Pechino “non pensa ai suoi cittadini. Per salvare la Cina, serve un mercato interno”
di Wei Jingsheng
Il dragone dell’Asia è la seconda economia al mondo, ma soltanto l’8 % del suo Prodotto interno lordo viene usato per i bisogni e i consumi della popolazione. Il resto finisce in speculazione inutile e dannosa per l’economia nazionale: serve una svolta politica prima che sia tardi. L’analisi del grande dissidente.
Washington (AsiaNews) - L’attuale governo comunista “pensa soltanto a fare denaro, e non ha interessi o senso di responsabilità nei confronti della Cina”. Tuttavia, “basterebbe ridurre il costo del denaro e aprire un vero mercato interno per evitare il collasso sociale, politico ed economico”. E’ l’analisi del grande dissidente cinese Wei Jingsheng, che in questo articolo analizza la lezione del professor Lang (v. http://www.asianews.it/notizie-it/Docente-cinese:-“La-nostra-economia-è-sull’orlo-del-baratro.-Pechino-sta-barando”) per tracciare l’unica strada rimasta per la salvezza della Cina.

Qualche tempo fa, il professore di Economia Lang Xianping ha espresso alcuni commenti sull’attuale situazione economica della Cina.
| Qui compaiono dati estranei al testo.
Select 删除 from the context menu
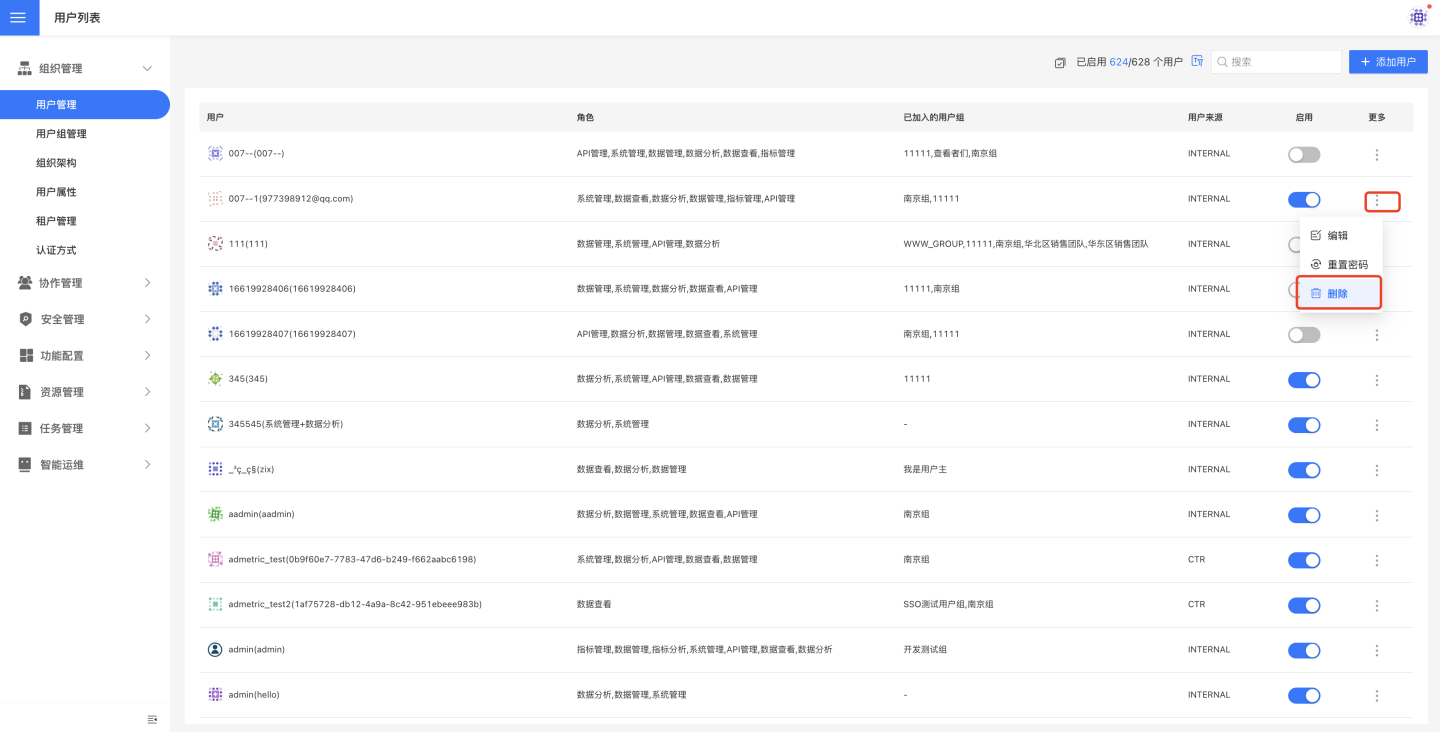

Tuttavia non ha voluto collegare le responsabilità della situazione al sistema politico, e quindi non è stato in grado di fornire una prescrizione realistica. Pur tuttavia, la situazione che ha descritto secondo i dati disponibili è nei fatti una vera fotografia della situazione dell’economia cinese. I dati potrebbero sembrare un’esagerazione; ma nei fatti non lo sono. Non soltanto i dati sono veri, ma molto tempo fa sono stati consegnati ad altri esperti, che sono familiari con la materia. La ragione per la quale i commenti del professor Lang hanno prodotto un effetto sensazionale è che questi ha avuto il coraggio di esprimere ad alta voce una conclusione che altri non hanno avuto il coraggio di esporre.

Una di queste conclusioni è che la struttura economica cinese è estremamente irrazionale e molto deforme. Durante un discorso a Shanghai, il docente ha sottolineato che il consumo interno totale della popolazione cinese è circa l’8 % del totale del Prodotto interno lordo; si tratta di un dato inferiore persino rispetto alle nazioni africane meno sviluppate, che sono intorno al 16 %. Durante un suo recente incontro nella Cina nord-orientale, ha sottolineato anche che il 70 % del Pil è impiegato per il comparto edile e per le industrie a questo collegate. Le parole che il professor Lang ha usato sono state “produrre un rinforzo concreto”. Ma questo lascia al popolo cinese di tutta la nazione soltanto il 30 %, per lo più usato in esportazioni in cambio di valuta straniera.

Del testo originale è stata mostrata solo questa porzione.